Bella riu e me abraçou de volta.
— Você está bem? — Perguntei apreensivo.
— Sim, só, deixa.
— Me conta Bella. Você pode me contar tudo.
— É estranho, estar aqui, a revista.
Meu coração doeu. A revista íntima deveria ter sido horrível.
— Você não devia ter que passar por isso Bella! Não precisa aliás. Não quero que passe por isso.
— Eu quero te ver Edward, se tiver que enfrentar isso pra ter ver eu vou.
Eu só não sabia até quando ela ia aguentar isso, e eu era um bastardo filho da puta e egoísta então aceitei mais uma vez tudo que ela tinha pra me oferecer.
Bella puxou meu rosto e me beijou com força, com saudade, com dor.

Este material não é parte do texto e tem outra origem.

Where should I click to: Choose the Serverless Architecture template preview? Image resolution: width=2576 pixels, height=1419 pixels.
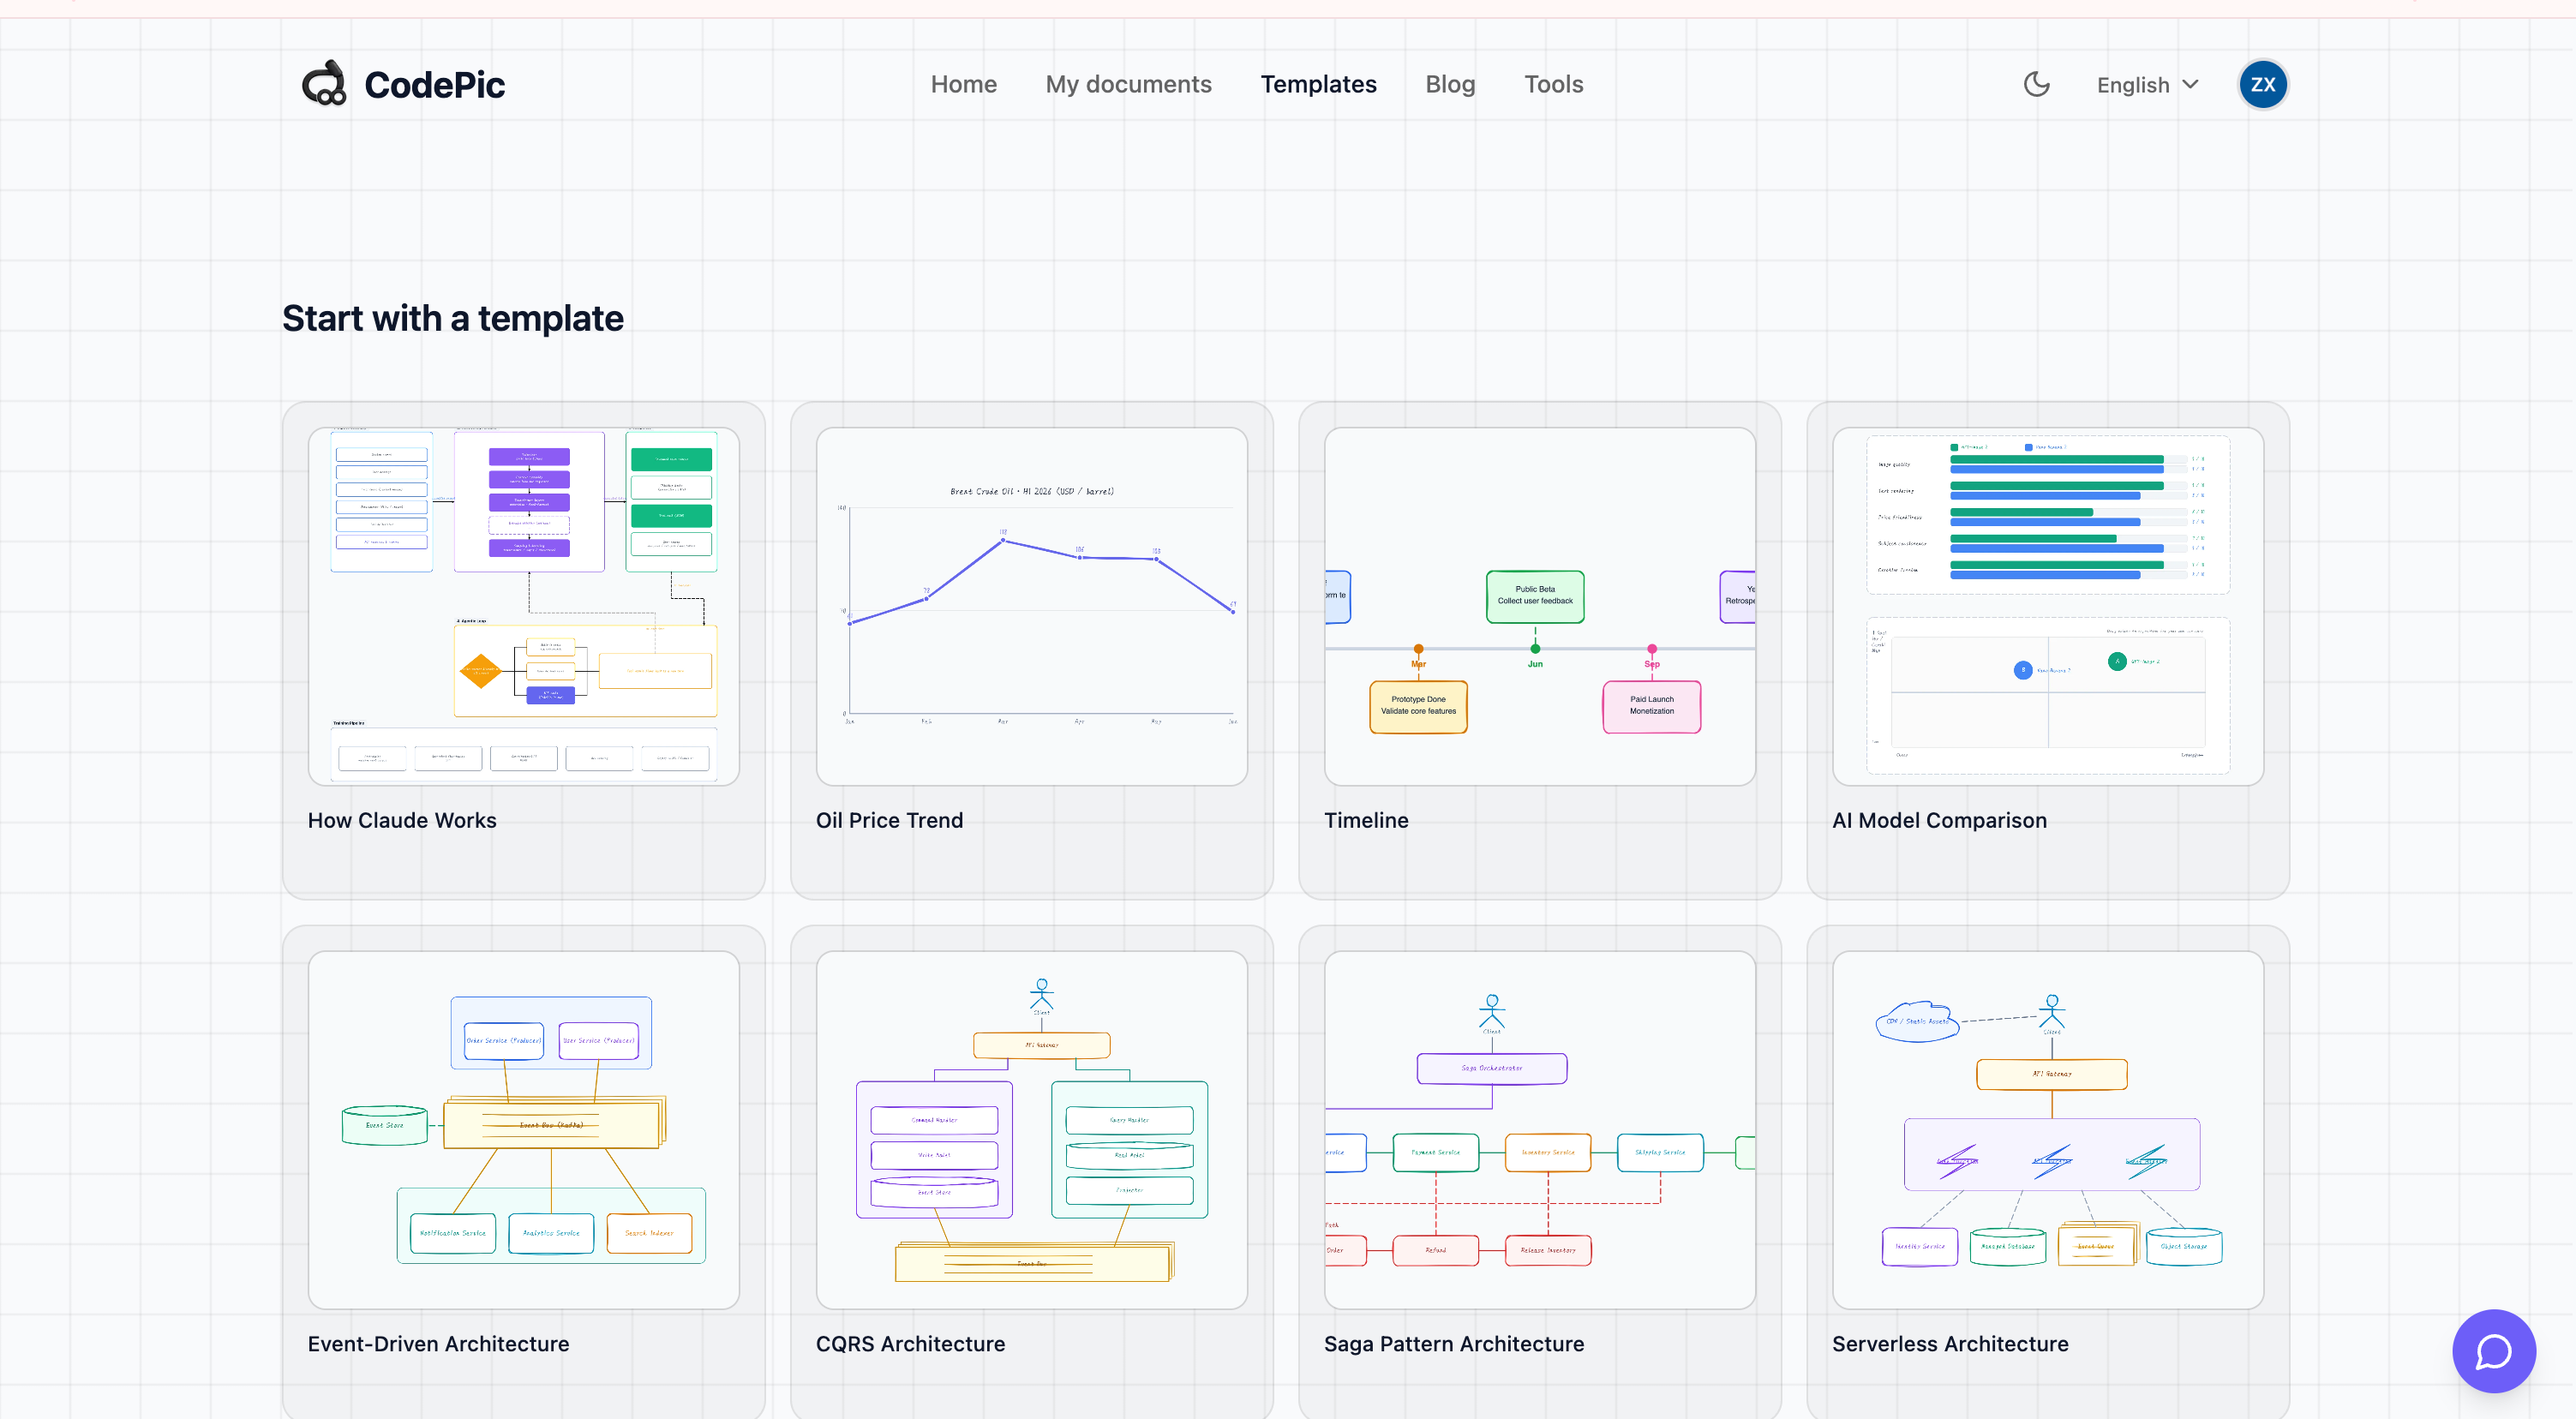tap(2048, 1130)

Toda a dor.
— Me ame Edward, me faça esquecer. — Ela lamuriou em meus braços.
Não tínhamos muito tempo, não tínhamos espaço, apenas um pequeno catre. Eu odiei aquilo, mas dei o que ela queria, amei Bella, dando a conexão que ela precisava. Não era sexo, não era tesão, era se aquecer por dentro. Era poder sentir que ainda sente algo.
Ela estava quebrada por ter matado o pai, e queria que eu a tocasse o mais intimamente possível.
Depois do sexo nos vestimos, deitamos abraçados e conversamos, Bella chorou, enfim se abriu comigo, falou do medo, da dor, da culpa por ter atirado, da culpa por eu ter assumido a culpa.
— Quando você volta pra faculdade? — Perguntei acariciando seus braços.
— Eu não sei. Não sei se eu volto.
Pulei da cama e a encarei.
— Como assim?
— Eu não sei se quero voltar.
— Você vai voltar. Eu sei o quanto isso é fodido, acredite em mim, eu sei, mas eu não consigo permitir que você perca sua vida dessa maneira. Eu não quero ser culpado por você acabar com sua vida.
— Você não está acabando com minha vida!
— Olha pra você Bella! Porra! Você ta dentro de uma penitenciária de segurança máxima, eu vou ficar aqui dez anos e não estou acabando com sua vida? A única coisa que me mantém são é saber que você está bem, que você está livre, que vai acabar a faculdade e ir pro médicos sem fronteiras. Que vai viver!
— As coisas mudaram Edward.
— Isso não. Ou vai me dizer que não quer mais ser médica?
— Eu quero! Só estou com medo, as coisas lá fora estão complicadas.
— Eu sei! Mas não tema! Seja forte, mais uma vez amor. Falta tão pouco!
Bateram na porta informando que o tempo havia acabado.
Nossa primeira visita acabou assim, com Bella indo embora e eu sem respostas. Fui pra minha cela, que já não estava vazia.
— Olá Tiger. Ouvi dizer que você é um passarinho que canta.
O primeiro soco veio, depois outro, outro e mais outro, até que perdi as contas.
Fiquei jogado no chão frio da cela, pensando quanto tempo levaria até que eles me matassem, e se Bella sobreviveria a mais essa perca.